Brücher wrote a number of books and papers on the history of grain (1950), origin, evolution and domestication of tropical plants (1977) as well as the monograph Useful plants of neotropical origin and their wild relatives (1989). He wrote biographical papers and a book, Ernst Haeckels Bluts- und Geistes-Erbe (1936), on Ernst Haeckel and helped prop him up as an icon for Nazi science ideals. In the 1936 book, he declared that Haeckel was of Nordic origins, making him a visionary. He was critical of Vavilov in his publications possibly because he saw Vavilov as a communist and there had been other German botanists like Elisabeth Schiemann (1881–1972) who had supported his theory while holding anti-Nazi positions. After moving to South America, Brücher focused on ethnobotanical research and worked on the wild relatives of potatoes and beans. He also had an interest in Himalayan barley collected during the Schäfer expedition to Tibet. A species, Solanum brucheri named after him by Donovan Stewart Correll was found later to be a hybrid of S. acaule Bitt. And S. infundibuliforme Philippi (Hawkes and Hjerting, 1969).

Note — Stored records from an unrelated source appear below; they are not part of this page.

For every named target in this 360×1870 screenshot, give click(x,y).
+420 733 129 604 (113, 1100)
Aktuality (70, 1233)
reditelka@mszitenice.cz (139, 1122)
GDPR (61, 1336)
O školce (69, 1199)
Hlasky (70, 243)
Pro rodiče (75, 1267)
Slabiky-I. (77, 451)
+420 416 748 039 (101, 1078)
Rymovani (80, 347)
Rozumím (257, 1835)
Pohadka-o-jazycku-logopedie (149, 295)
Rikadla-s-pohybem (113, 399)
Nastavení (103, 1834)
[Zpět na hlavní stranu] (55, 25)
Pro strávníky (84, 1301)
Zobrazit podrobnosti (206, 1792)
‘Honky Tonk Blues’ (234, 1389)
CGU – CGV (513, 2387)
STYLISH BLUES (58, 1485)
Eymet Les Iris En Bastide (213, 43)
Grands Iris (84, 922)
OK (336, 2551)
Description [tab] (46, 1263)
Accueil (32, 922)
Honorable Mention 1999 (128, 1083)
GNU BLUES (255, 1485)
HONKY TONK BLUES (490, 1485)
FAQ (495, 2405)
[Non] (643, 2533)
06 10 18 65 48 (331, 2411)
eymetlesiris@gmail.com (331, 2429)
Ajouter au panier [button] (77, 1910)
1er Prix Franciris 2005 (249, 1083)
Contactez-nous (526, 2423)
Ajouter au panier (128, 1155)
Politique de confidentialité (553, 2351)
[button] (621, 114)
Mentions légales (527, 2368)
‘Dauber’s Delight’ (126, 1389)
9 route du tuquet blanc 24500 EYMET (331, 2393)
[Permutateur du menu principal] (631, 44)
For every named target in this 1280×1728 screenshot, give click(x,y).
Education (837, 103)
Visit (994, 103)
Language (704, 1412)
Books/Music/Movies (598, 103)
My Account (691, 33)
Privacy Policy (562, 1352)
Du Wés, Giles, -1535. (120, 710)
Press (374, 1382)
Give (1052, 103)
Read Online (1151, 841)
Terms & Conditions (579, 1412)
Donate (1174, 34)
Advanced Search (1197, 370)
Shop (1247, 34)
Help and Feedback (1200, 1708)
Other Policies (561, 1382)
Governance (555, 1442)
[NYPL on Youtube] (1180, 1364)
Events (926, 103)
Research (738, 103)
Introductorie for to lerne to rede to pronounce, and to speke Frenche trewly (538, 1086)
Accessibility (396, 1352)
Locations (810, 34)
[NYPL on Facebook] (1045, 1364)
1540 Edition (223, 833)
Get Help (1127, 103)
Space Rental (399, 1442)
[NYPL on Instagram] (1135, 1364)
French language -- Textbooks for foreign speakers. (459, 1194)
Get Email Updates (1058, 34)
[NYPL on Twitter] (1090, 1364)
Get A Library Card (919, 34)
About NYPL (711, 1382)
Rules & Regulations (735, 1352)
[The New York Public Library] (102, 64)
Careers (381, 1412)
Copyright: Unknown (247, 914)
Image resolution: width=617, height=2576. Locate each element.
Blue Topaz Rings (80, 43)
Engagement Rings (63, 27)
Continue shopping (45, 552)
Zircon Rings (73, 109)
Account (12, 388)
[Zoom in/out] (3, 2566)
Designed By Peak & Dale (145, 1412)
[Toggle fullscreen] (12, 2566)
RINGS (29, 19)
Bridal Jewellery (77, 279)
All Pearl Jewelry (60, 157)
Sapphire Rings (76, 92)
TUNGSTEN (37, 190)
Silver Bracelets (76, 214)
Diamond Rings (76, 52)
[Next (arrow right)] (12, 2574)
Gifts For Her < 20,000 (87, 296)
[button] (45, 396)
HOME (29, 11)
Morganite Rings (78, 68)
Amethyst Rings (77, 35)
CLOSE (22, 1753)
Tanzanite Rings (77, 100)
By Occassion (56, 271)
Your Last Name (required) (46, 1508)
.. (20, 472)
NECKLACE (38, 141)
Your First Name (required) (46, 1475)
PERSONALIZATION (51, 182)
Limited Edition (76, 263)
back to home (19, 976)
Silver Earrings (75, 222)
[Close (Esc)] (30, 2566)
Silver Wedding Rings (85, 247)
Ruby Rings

Brücher's wife Ollie worked at the University of Caracas. She and her elder son were killed in a road accident in 1972. On 17 December 1991 he was killed on his farm Condor Huasi (or Condor house, though a picture of a motif at its entrance suggests a Nazi eagle) in the district Mendoza (Argentina). His murder was claimed to be the result of a burglary but the case was never closed and no arrests were made. According to Daniel Gade, an associate from the University of Vermont, Brücher, was a vocal opponent of alcohol and drugs. Brücher even used the word "hygiene" when referring to addictions in his publication, a term from Nazi times and personally avoided alcohol and meat. Gade suggests, based on evidence available, that Brücher was working on strains of Fusarium oxysporum to target the cocaine plant and destroy its cultivation, and suggested that drug lords may have found this as a possible motive for his murder. Another possibility was that Brücher had discovered and threatened to disclose financial fraud made by a German-owned company called Fiduciaria Transatlántica Alemana where he served as a consultant. Unlike many other Nazi officers in South America, Brücher did not change his surname. He went by the local name of Don Enrique which was the Spanish form of his first name Heinz (and a cognate of Henry).